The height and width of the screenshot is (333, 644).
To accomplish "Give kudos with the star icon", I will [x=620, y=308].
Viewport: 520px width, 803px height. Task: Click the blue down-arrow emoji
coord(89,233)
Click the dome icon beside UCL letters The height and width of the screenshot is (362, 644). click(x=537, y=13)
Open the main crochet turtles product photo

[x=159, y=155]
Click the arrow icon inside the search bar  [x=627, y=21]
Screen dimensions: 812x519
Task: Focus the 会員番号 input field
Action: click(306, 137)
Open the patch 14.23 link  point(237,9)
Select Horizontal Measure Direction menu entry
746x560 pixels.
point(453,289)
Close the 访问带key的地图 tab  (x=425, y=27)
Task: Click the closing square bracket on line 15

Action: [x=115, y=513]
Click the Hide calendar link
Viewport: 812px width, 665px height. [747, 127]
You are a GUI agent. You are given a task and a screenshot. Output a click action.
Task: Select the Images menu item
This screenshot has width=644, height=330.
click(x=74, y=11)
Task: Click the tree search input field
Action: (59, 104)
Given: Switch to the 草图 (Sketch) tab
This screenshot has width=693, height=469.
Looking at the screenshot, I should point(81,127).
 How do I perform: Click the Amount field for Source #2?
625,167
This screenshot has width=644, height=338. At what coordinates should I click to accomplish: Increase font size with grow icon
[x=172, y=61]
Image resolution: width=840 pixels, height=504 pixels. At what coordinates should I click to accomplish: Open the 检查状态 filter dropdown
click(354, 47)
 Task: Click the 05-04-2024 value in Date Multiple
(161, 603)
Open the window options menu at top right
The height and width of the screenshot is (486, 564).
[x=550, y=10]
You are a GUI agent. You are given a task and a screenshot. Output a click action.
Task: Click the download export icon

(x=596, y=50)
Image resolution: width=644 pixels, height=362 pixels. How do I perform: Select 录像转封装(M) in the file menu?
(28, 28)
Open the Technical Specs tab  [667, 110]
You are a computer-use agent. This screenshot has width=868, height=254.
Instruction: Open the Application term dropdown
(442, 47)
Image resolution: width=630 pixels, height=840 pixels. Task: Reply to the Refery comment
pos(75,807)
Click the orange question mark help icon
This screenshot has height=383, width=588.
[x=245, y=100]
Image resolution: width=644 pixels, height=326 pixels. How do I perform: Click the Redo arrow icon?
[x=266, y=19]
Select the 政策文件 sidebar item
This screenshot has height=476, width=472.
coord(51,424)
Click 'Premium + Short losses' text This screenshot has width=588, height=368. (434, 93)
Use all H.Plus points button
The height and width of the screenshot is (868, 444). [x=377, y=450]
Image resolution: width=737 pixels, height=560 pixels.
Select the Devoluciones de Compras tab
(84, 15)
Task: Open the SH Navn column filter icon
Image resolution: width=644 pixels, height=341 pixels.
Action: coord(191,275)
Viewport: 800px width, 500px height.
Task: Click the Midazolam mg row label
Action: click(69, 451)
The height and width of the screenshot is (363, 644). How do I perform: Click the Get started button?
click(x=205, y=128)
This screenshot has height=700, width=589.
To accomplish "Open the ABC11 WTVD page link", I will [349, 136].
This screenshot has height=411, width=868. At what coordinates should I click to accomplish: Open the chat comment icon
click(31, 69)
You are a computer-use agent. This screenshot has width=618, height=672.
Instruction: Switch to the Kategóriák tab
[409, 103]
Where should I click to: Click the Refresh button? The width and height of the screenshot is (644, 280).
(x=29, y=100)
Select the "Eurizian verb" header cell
§
• Aim of the task
With "computer" as the string to match, show every line of the entries above that has it.

• Exercise answer
You are a computer-use agent. This screenshot has width=868, height=254.
You are a computer-use agent. This screenshot has width=618, height=672.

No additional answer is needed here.